For once, let’s give in to peer pressure from internetters half our age and compile an entire gallery of us and only us. As it happens, during our fairground day-date we wound up taking more photos of each other than usual (or having strangers snap the two of us), so here’s what it looks like when we’re enjoying each other’s company without worrying what anyone else thinks of us. Please enjoy! Smash those buttons! Share with your 50,000 nearest friends! If you don’t, you’re a judgmental, ageist hypocrite who enables body-shaming and you’re on the same side as the shallow, dump-worthy exes in every rom-com ever! It’d sure be a real shame if your S.O. ever found out! Cheers!

A grassy median with the letters F, A, and R set up for someone to step in and stand in the shape of an I. Anne is instead forming a Y.

This photo-op spot has been around a while, but this year they stuck a concrete planter on the end so no one can spell “FART” anymore. Anne the rebel chose to spell “FAIR” in Welsh.

Anne with a big smile holding the cookie butter elephant ear on a paper plate at me.

Alternate pic of the cookie butter elephant ear before tasting and ODing on sugar-drenched flour with sugar/flour pebbles.

Anne makes a half-toothy grin while pointing at a 6-foot-tall stuffed beaver that's standing up straight like a soldier.

I tried not to be self-conscious about my own buckteeth while Anne hung out with this beaver sentry at the DNR Building.

A cardboard standee of a six-foot corn dog photo with dancing cartoon arms and legs. A head;-sized hole near the top lets Anne's face shine through.

Anne the dancing corn dog.

Anne standing on the same fake Olympic platform as in our lead photo, eyes closed and arms triumphantly skyward.

Anne every time she meets John de Lancie at a convention.

In an indoor playground made solely of logs and fake boulders, Anne stands on a log and waves enthusiastically at the camera.

The Newfields space at the Harvest Pavilion (which we’ll cover in Part 3) featured a “Play Patch” for kids.

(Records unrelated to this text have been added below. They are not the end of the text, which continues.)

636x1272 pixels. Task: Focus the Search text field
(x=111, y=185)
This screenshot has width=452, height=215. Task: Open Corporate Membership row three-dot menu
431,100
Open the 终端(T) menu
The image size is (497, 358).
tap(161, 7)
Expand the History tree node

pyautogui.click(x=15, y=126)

At 10 a.m. on a school day, the child-at-heart woman I love, age 53, my wife of 20 years, had plenty of elbow room to balance on logs…

An indoor maze made of hay bales wrapped in netting. A few kids are walking through it. Anne is toward the back, waving both hands high and cheering for fun.

…or excitedly run a lap around a giant tamale maze while yelling, “Yaaaaay!” to show the preschoolers and home-schoolers what fun looks like.

Refer to caption. Seat is bright red; scene is outdoors on grass.

At the Illuminate exhibition (which we’ll cover in Part 4) Anne spins around in a chair designed specifically not to let humans sit still or flatly or with any dignity.

Me doing jazz hands next to a 7-foot flamingo statue, both standing behind a pretend TV screen.

Also at Illuminate, I do my best to impress a flamingo.

Me doing jazz hands in front of a 12-foot-tall pair of rainbow-colored butterfly wings.

My lost Supernatural audition tape. “A bit much,” they said.

Me looking askance at a red drink with gelatinous globs settled in the bottom.

I already posted the “Shark Attack” drink, but this is honestly my favorite solo pic of the day.

Us doing jazz hands in front of a green-screened image of a cornfield. Above us a caption reads "I am outstanding in my field" without punctuation.

Our annual goofy pic at the Glass Barn’s green-screen photo booths. The lack of punctuation is KILLING me.

Anne took a selfie. We're both smiling but unsure where the lens was on her phone.

If you made it this far, thank you! Please enjoy the one (1) authentic selfie Anne took that day as we rode the shuttle from the northeast corner back to Main Street. After a seven-hour escapade, by this time our aging, pear-shaped bods were near collapsing.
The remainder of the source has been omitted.